In the United States, cryptocurrencies have been the focus of much attention by both federal and state governments, at the federal level, most of the focus has been at the administrative and agency level. State governments on the other side have proposed and/or passed laws affecting cryptocurrencies and blockchain technology, with most of the activity taking place in the legislative branch.
It is quite interesting to note here that there is a stark distinction among states, based on ideologies. The two parties in the US, the Democrats and the Republicans have extreme perspectives on cryptocurrencies and digital assets. The former on the one hand drafts legislation that is considered counterproductive for the expansion of crypto assets in the country. For example, recently, the Biden administration has proposed a 30% excise tax on the cost of powering crypto mining facilities, because of the total energy cost that miners consumed in mining cryptocurrencies. Also, Democrat-ruled states such as California, New York and Hawaii are considered the worst states for crypto assets because of high taxation and regulation. States such as Wyoming, Colorado Florida and Arizona ruled by Republicans are considered best for expansion of the crypto assets because of no or minimal taxation policies and easy regulations.
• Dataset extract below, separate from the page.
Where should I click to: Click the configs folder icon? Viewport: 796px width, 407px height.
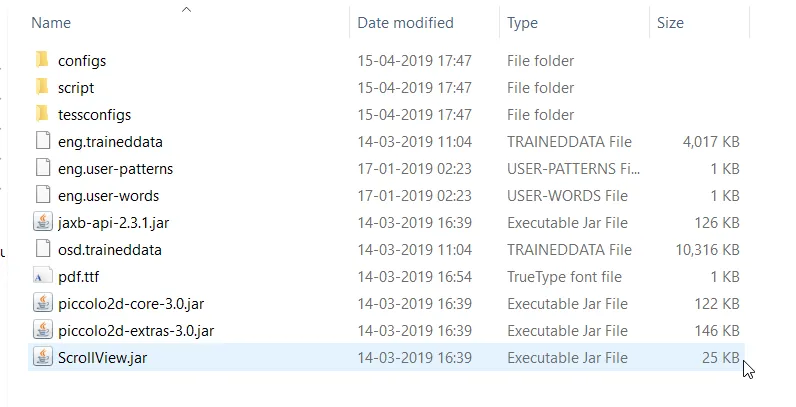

Recently, Montana, a Republican state, has ratified legislation protecting cryptocurrency mining and preventing local governments from prohibiting it. The law reads that digital asset mining provides positive economic value for individuals and companies throughout the United States. It has the potential to stabilize the grid and provide revenue for infrastructure upgrades statewide. It further mentions that the state aims to protect the right of individuals and businesses to mine digital assets and create legal certainty for the digital asset mining industry.
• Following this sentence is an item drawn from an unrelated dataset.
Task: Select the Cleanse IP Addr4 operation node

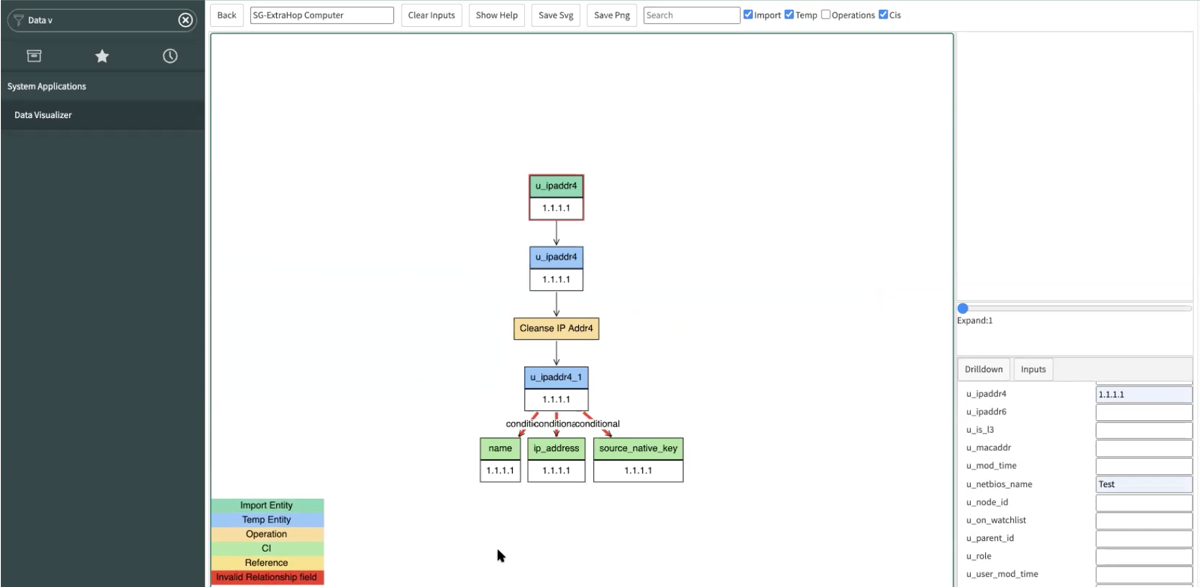Action: point(556,328)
It aims at revising cryptocurrency laws, providing asset mining utility rates, prohibiting local government powers related to digital asset mining, prohibiting taxation on the use of cryptocurrency, using it as a payment method and providing for digital assets as personal property.
The legislation ratified, talks about the digital asset mining rate-making and mentions that the commission established for the purpose will not apply a rate classification for digital asset mining, digital asset mining businesses, or home digital asset mining that creates unduly discriminatory rates. Further, the law highlights that digital assets used as a method of payment will not be subject to any additional tax, withholding, assessment, or charge by the state or a local government that is based solely on the use of the digital asset as the method of payment.
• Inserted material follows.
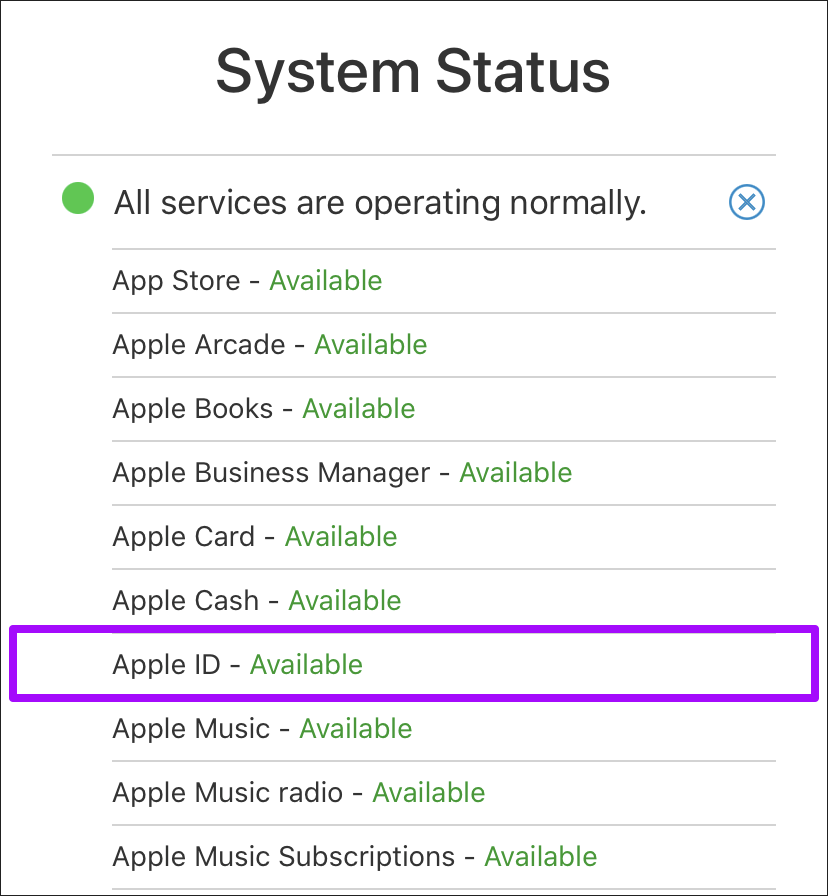828x896 pixels.
Task: Click the Available status beside App Store
Action: 326,280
The most important aspect of the legislation is the idea of the Right to mine digital assets, the legislation discloses that the various governing bodies in the state will not enact ordinance, resolution, or rule that imposes requirements on a digital asset mining business, prevent a digital asset mining business from operating in an area zoned for industrial use and prevents home digital asset mining at a private residence, except as related to existing noise ordinances.
It is important to note that, there are concerns about the environmental impact of cryptocurrency mining and the potential for excessive energy consumption, proponents argue that the benefits outweigh the costs, especially in terms of job creation and economic growth. This legislation is a win for the crypto ecosystem in extending its arms and avenues in the USA, a nation that is a bit skeptical about cryptocurrencies and related digital assets.